### TASK PROMPT
Look through the data below, and copy each line that carries the word "temps".

WORKING DATA START

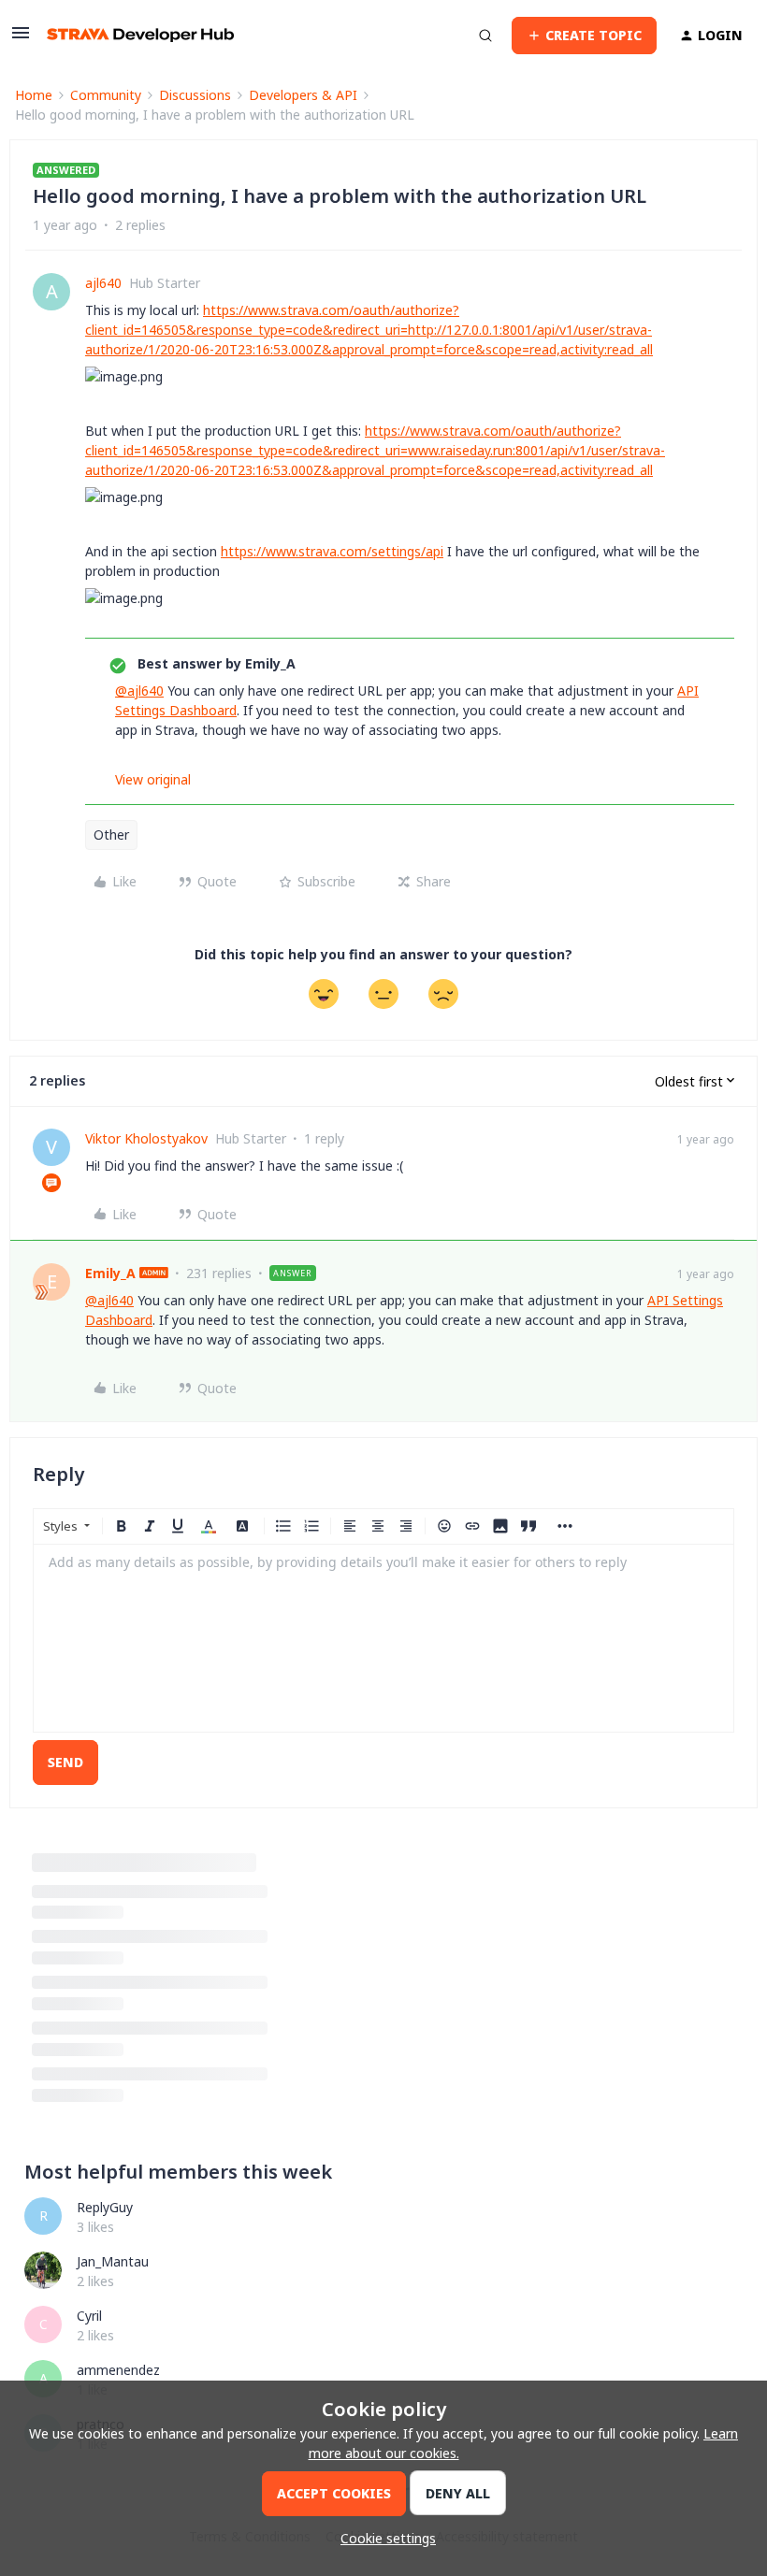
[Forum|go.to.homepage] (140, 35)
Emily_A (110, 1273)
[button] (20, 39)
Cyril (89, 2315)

WORKING DATA END
WORKING DATA START

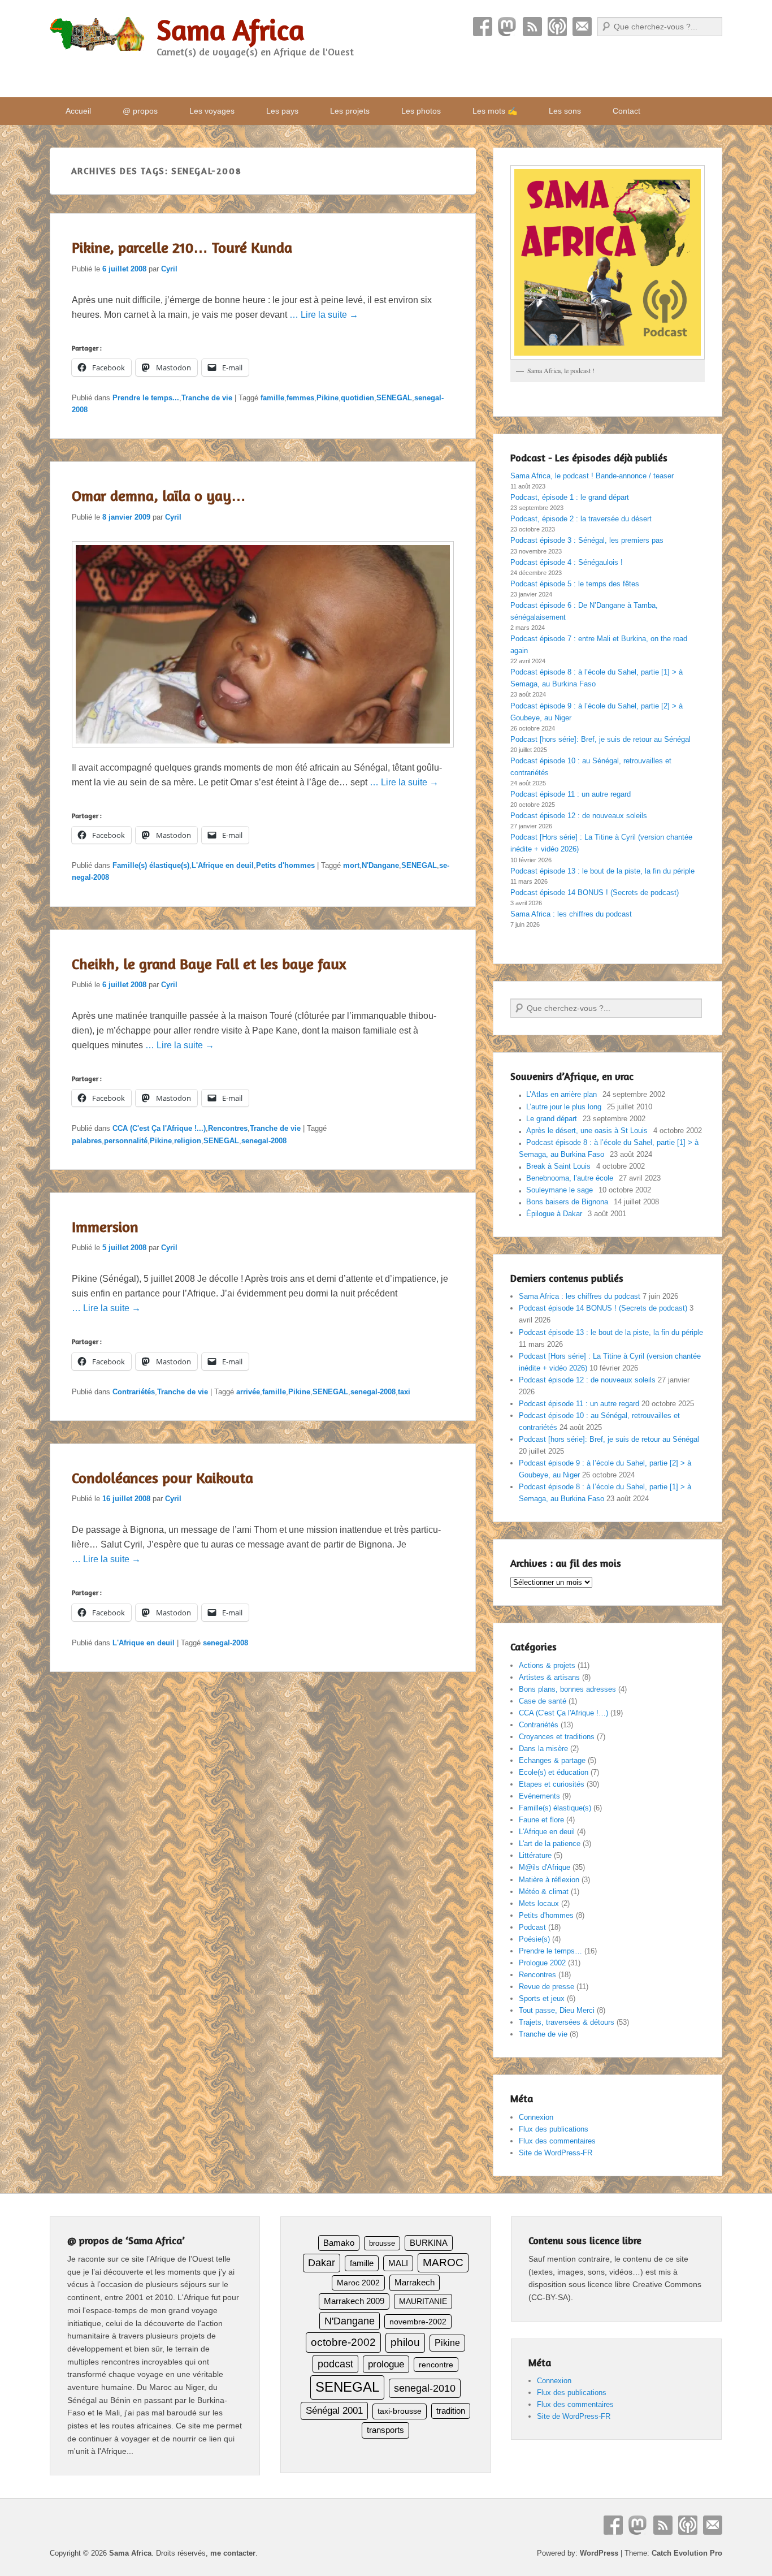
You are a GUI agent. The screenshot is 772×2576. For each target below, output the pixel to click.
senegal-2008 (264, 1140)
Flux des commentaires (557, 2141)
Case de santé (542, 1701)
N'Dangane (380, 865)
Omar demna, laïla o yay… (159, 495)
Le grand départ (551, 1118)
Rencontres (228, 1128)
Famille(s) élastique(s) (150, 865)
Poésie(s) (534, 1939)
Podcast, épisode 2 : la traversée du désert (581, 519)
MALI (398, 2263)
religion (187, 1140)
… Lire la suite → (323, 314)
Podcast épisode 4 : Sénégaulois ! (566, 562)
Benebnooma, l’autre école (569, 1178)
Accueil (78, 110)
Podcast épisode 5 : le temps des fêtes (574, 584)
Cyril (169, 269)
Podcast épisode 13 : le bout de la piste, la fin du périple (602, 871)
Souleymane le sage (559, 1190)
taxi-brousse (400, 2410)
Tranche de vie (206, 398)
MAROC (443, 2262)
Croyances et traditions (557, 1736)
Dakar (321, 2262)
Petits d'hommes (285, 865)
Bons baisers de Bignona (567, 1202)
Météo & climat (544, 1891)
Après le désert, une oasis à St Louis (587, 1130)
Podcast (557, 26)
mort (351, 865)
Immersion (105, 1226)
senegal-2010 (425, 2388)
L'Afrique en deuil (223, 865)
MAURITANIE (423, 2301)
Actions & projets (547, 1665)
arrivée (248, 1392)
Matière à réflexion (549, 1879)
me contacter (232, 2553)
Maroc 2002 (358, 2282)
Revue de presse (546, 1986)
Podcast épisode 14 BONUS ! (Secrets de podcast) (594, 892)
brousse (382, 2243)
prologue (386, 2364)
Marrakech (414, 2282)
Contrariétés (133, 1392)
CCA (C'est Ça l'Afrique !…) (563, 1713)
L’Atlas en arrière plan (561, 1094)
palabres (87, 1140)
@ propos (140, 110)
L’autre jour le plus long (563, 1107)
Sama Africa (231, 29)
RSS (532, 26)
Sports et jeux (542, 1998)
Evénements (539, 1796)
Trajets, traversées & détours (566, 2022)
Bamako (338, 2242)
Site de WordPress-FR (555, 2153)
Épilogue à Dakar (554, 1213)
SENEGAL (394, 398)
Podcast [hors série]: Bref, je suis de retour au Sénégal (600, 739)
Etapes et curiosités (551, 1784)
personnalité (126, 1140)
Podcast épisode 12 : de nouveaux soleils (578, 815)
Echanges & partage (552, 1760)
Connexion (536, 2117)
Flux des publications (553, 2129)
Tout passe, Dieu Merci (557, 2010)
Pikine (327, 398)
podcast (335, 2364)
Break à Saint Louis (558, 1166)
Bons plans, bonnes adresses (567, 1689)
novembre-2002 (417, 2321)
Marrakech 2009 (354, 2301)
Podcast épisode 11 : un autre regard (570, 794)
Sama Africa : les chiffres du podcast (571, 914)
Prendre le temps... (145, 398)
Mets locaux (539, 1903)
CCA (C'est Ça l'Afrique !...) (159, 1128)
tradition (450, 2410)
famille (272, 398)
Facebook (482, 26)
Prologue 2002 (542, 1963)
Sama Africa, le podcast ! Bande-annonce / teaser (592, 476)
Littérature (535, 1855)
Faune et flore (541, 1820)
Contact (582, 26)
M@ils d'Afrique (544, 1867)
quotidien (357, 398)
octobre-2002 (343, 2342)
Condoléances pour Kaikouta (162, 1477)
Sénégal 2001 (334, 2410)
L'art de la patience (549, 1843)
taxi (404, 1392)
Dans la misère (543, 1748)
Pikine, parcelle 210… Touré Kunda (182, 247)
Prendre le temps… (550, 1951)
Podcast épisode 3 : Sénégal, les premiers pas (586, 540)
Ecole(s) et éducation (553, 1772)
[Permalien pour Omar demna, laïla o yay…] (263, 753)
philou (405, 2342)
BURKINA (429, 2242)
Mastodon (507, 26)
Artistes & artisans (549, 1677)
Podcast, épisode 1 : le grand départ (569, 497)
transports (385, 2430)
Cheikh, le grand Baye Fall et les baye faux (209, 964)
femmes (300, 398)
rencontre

WORKING DATA END

### SOLUTION TO THIS EXERCISE
Podcast épisode 5 : le temps des fêtes (574, 584)
Prendre le temps... (145, 398)
Prendre le temps… (550, 1951)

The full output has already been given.